THE PROBLEM
Of all the lines below, return only those starting with the line holding "Image resolution: width=548" and going on through the line holding "Image resolution: width=1000", exactly as written.

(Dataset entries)
BEGIN

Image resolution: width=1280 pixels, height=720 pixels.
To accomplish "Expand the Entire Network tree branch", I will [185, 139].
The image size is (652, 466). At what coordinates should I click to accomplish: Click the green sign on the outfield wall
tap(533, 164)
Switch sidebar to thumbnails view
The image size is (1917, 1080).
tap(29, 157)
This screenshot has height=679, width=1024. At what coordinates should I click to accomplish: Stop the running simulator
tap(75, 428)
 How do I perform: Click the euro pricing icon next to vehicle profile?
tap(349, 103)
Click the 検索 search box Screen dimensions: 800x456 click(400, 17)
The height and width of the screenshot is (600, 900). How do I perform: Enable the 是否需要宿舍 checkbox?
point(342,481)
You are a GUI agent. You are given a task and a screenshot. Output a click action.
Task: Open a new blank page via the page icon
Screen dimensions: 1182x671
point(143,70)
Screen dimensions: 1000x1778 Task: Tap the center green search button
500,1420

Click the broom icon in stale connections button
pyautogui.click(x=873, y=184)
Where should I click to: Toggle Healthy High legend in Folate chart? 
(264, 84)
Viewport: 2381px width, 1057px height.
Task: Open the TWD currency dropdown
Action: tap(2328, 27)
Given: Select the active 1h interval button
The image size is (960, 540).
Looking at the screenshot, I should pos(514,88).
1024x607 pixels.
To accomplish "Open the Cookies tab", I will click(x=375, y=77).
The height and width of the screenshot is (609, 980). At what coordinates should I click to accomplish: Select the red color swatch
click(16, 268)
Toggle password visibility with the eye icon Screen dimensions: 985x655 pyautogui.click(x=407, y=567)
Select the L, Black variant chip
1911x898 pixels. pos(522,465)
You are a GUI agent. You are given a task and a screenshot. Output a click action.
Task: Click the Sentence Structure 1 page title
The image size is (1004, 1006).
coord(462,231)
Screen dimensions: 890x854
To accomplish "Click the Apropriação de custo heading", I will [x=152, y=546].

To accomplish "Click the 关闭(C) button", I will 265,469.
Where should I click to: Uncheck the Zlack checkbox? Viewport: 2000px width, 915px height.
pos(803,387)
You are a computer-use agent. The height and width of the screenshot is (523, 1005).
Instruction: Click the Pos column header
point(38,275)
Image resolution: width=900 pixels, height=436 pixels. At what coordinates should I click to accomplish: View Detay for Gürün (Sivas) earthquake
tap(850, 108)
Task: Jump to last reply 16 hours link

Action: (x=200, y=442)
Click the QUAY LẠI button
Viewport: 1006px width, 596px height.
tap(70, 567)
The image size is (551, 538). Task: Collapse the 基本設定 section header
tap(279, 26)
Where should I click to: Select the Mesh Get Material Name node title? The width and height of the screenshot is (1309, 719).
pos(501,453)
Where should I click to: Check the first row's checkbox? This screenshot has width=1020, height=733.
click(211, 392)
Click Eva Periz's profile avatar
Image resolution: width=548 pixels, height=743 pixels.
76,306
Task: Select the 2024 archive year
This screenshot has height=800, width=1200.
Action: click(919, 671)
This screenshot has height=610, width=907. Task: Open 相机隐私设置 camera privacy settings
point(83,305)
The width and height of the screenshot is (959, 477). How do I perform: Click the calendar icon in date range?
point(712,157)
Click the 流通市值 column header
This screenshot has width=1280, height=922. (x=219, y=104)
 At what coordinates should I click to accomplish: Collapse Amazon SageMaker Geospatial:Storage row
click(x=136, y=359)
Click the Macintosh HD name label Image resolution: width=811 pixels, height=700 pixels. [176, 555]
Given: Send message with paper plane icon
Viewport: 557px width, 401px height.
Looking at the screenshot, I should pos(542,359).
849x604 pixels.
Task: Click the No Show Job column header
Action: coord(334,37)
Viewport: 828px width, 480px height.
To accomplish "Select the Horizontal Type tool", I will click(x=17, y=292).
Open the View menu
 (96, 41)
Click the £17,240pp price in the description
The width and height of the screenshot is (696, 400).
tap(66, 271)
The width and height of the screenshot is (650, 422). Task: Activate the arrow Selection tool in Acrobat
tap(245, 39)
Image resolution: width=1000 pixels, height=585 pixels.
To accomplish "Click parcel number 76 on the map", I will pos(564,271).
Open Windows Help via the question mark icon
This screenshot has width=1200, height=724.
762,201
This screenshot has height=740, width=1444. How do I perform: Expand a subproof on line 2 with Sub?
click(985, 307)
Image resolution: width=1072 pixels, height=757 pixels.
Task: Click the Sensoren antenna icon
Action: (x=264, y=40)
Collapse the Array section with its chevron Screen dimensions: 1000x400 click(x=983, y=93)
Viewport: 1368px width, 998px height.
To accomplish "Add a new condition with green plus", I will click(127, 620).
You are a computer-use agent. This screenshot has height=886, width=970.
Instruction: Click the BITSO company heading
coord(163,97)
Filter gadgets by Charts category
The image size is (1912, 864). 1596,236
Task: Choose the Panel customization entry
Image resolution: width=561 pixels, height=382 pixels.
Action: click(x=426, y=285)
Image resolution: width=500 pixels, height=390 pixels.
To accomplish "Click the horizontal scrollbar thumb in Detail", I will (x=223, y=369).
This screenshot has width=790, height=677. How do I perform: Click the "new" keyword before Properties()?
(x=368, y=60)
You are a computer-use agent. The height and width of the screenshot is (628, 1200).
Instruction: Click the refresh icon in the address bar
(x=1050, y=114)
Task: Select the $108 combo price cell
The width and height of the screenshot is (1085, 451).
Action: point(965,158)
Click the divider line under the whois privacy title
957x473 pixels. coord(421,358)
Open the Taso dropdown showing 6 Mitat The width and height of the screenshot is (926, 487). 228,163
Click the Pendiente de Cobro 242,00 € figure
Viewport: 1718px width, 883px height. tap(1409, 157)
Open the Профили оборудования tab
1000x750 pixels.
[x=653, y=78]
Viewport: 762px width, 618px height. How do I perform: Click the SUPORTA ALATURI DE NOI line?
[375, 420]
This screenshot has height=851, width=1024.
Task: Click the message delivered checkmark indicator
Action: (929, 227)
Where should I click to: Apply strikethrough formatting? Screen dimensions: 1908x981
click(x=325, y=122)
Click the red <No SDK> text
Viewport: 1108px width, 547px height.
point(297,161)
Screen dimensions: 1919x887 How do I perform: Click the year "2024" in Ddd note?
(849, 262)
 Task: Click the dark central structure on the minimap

END

ANSWER TO THIS EXERCISE
Image resolution: width=548 pixels, height=743 pixels.
76,306
Task: Select the 2024 archive year
This screenshot has height=800, width=1200.
Action: click(919, 671)
This screenshot has height=610, width=907. Task: Open 相机隐私设置 camera privacy settings
point(83,305)
The width and height of the screenshot is (959, 477). How do I perform: Click the calendar icon in date range?
point(712,157)
Click the 流通市值 column header
This screenshot has width=1280, height=922. (x=219, y=104)
 At what coordinates should I click to accomplish: Collapse Amazon SageMaker Geospatial:Storage row
click(x=136, y=359)
Click the Macintosh HD name label Image resolution: width=811 pixels, height=700 pixels. [176, 555]
Given: Send message with paper plane icon
Viewport: 557px width, 401px height.
Looking at the screenshot, I should pos(542,359).
849x604 pixels.
Task: Click the No Show Job column header
Action: coord(334,37)
Viewport: 828px width, 480px height.
To accomplish "Select the Horizontal Type tool", I will click(x=17, y=292).
Open the View menu
 (96, 41)
Click the £17,240pp price in the description
The width and height of the screenshot is (696, 400).
tap(66, 271)
The width and height of the screenshot is (650, 422). Task: Activate the arrow Selection tool in Acrobat
tap(245, 39)
Image resolution: width=1000 pixels, height=585 pixels.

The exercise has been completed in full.